◆ **Problem statement**
List all the lines in these records that hold "agent".
The data below:
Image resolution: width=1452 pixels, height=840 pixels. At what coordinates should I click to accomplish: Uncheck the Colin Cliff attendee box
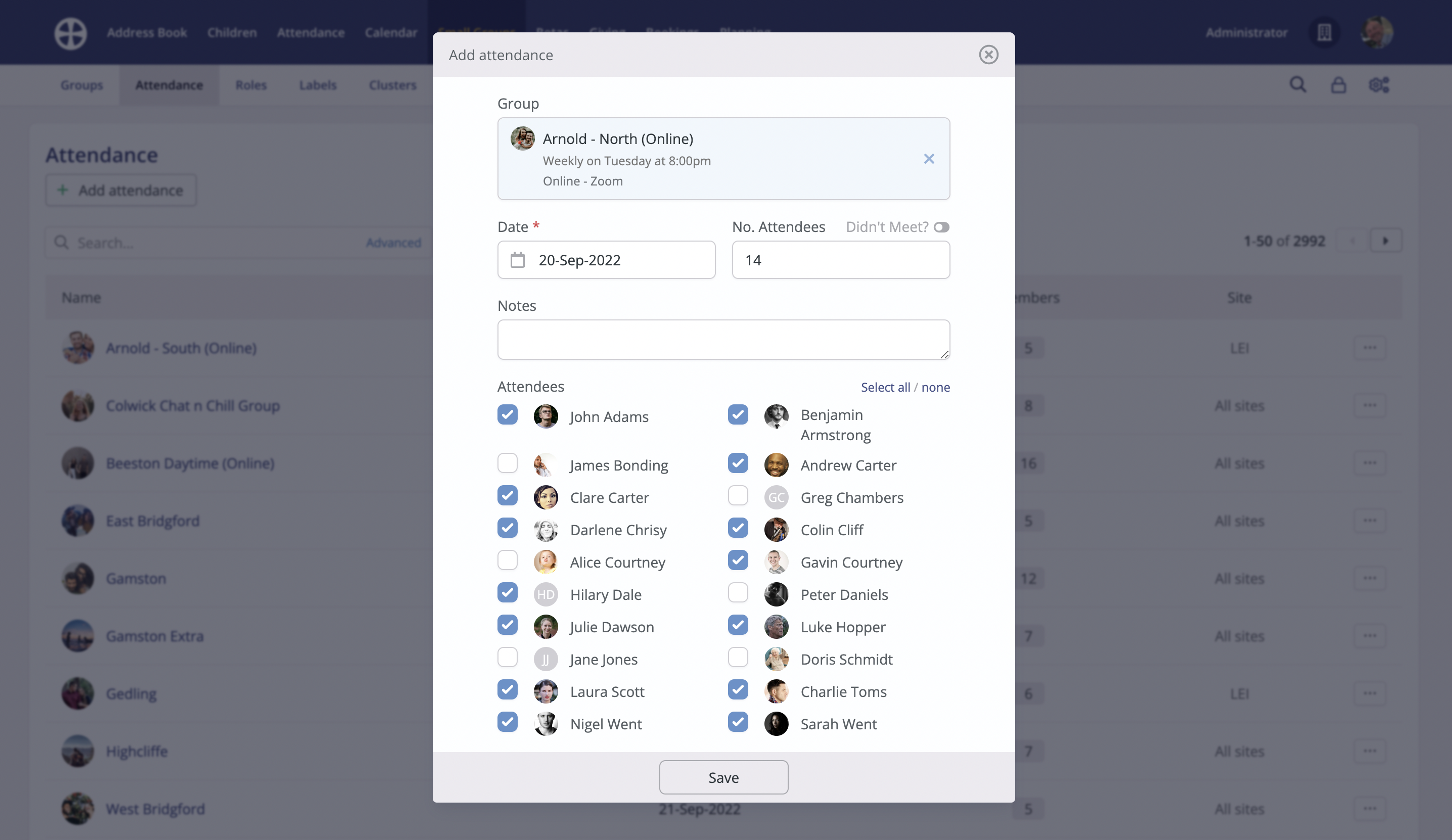[x=738, y=528]
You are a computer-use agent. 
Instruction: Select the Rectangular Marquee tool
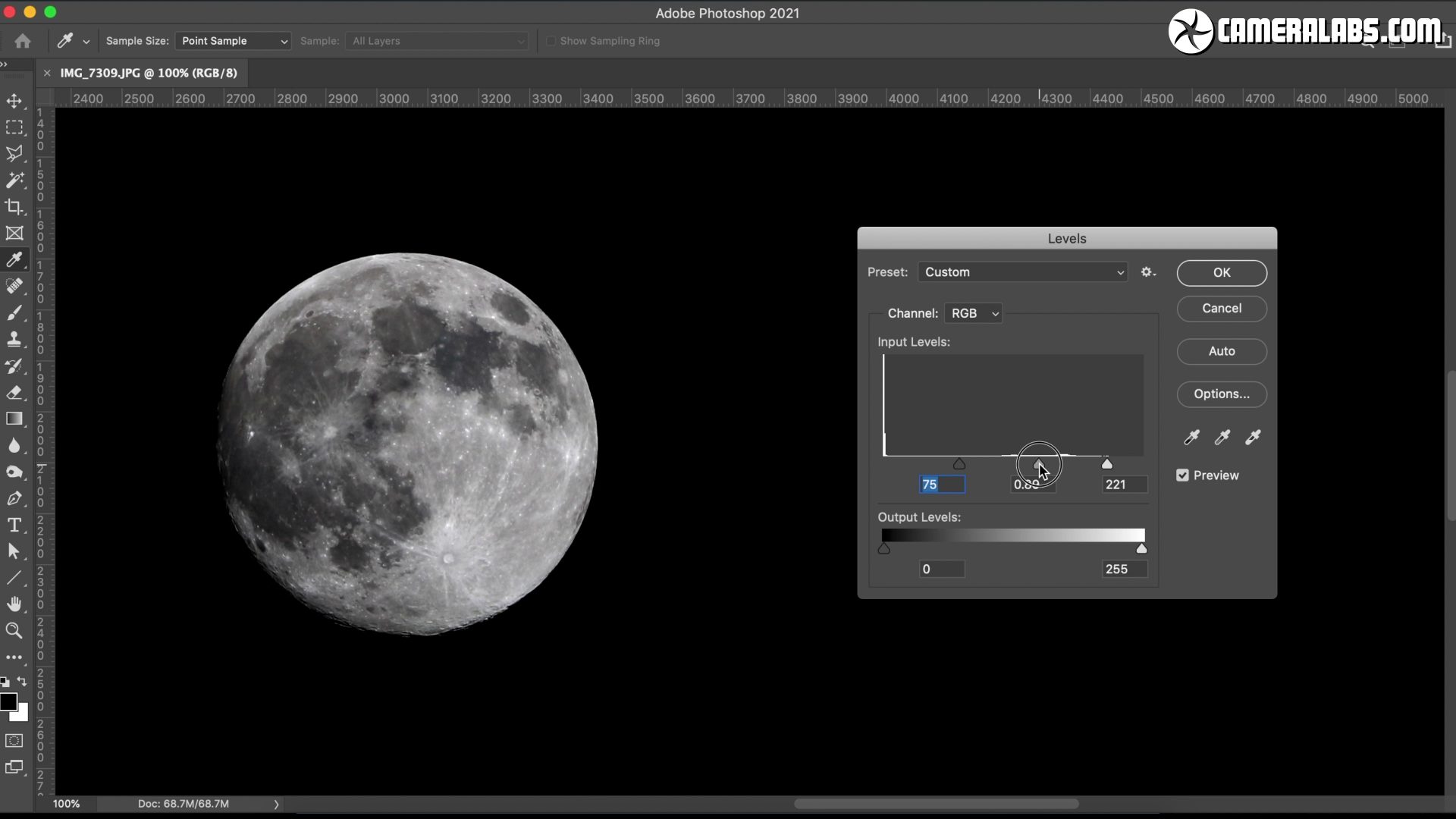[15, 127]
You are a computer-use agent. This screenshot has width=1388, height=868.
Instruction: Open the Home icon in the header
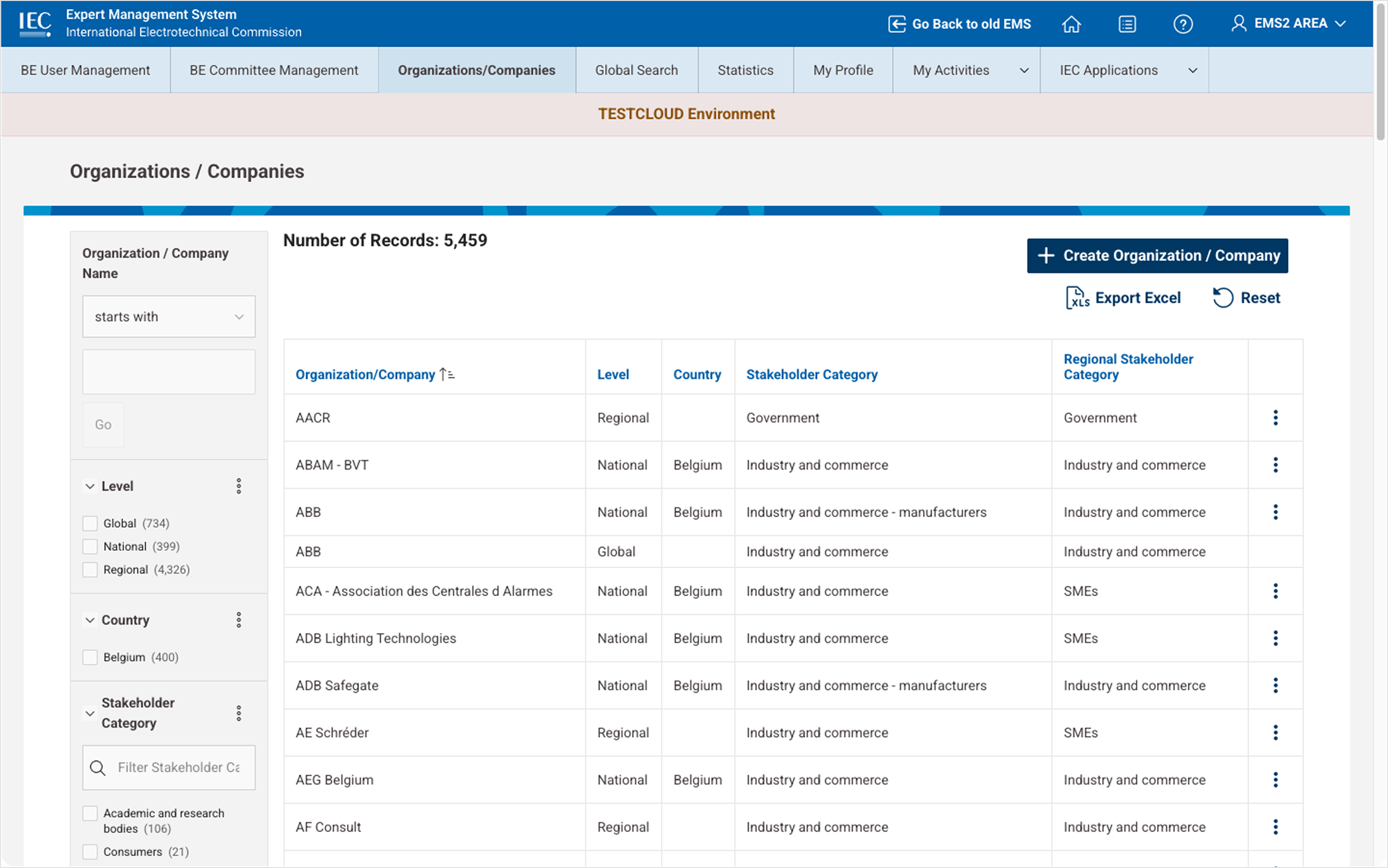pos(1072,24)
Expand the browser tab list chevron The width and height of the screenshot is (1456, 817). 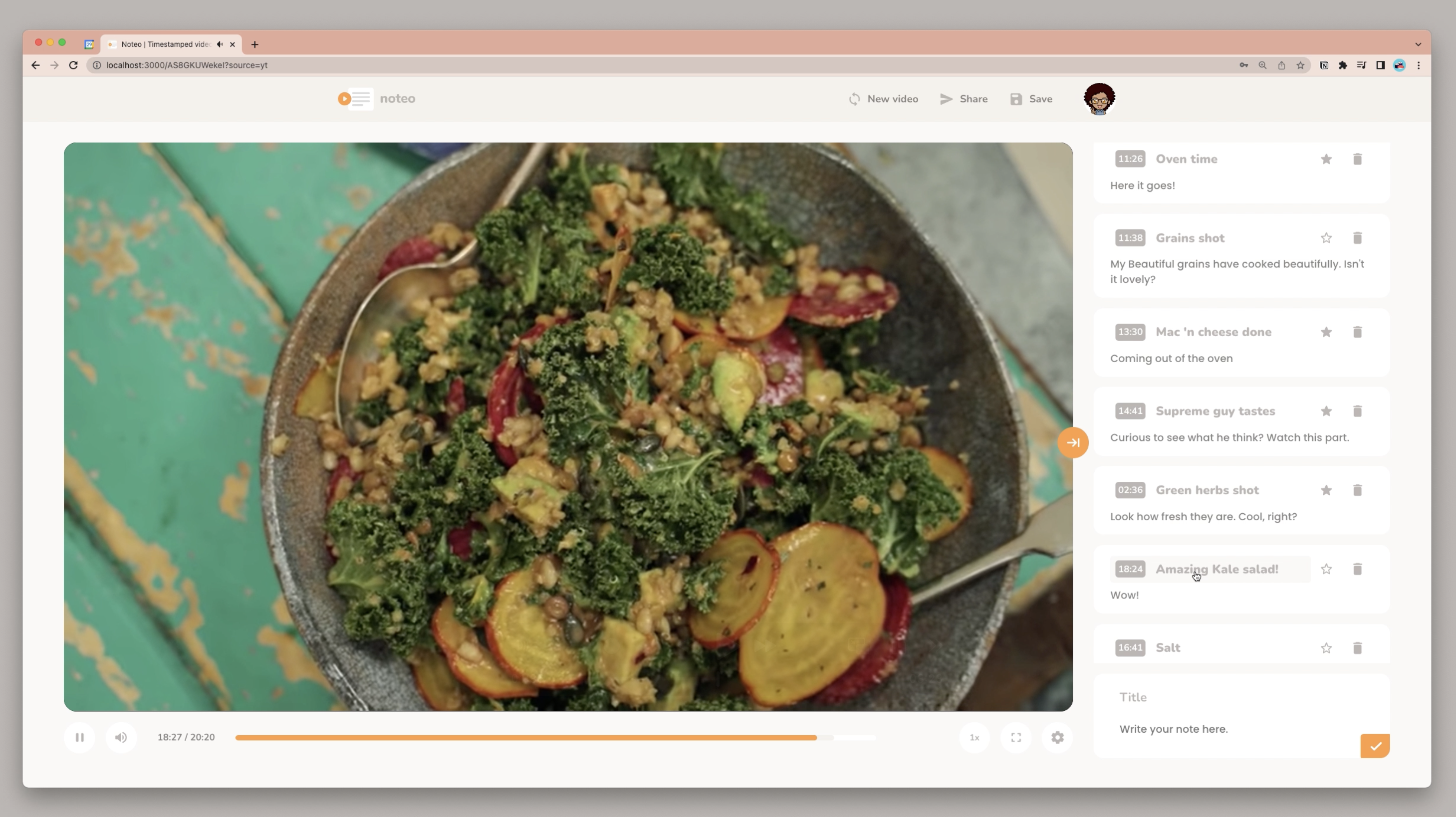tap(1418, 44)
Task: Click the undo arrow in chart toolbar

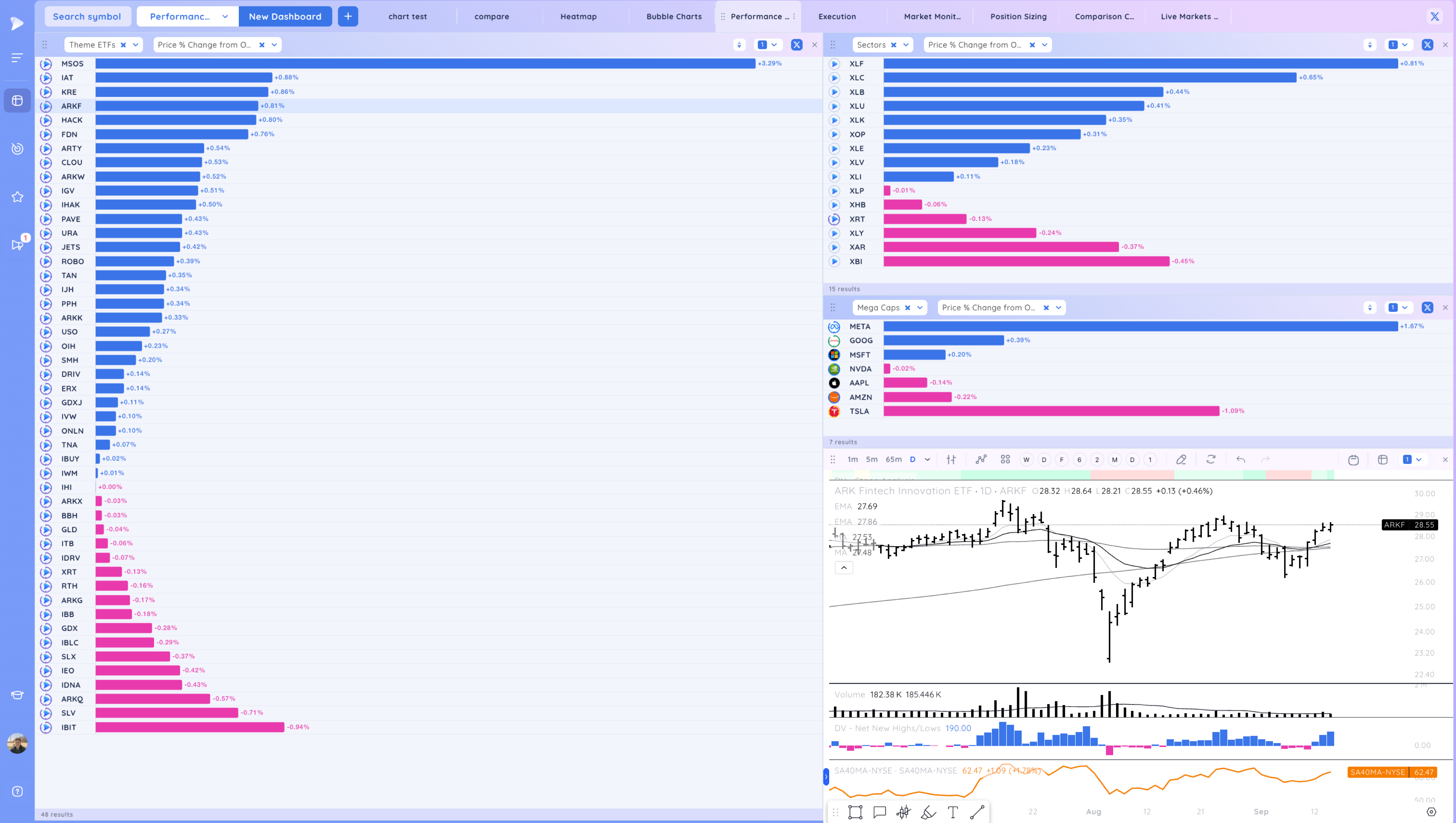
End of The data.
◆ **Task answer**
You are a computer-use agent. 
You are a computer-use agent. This screenshot has width=1388, height=868.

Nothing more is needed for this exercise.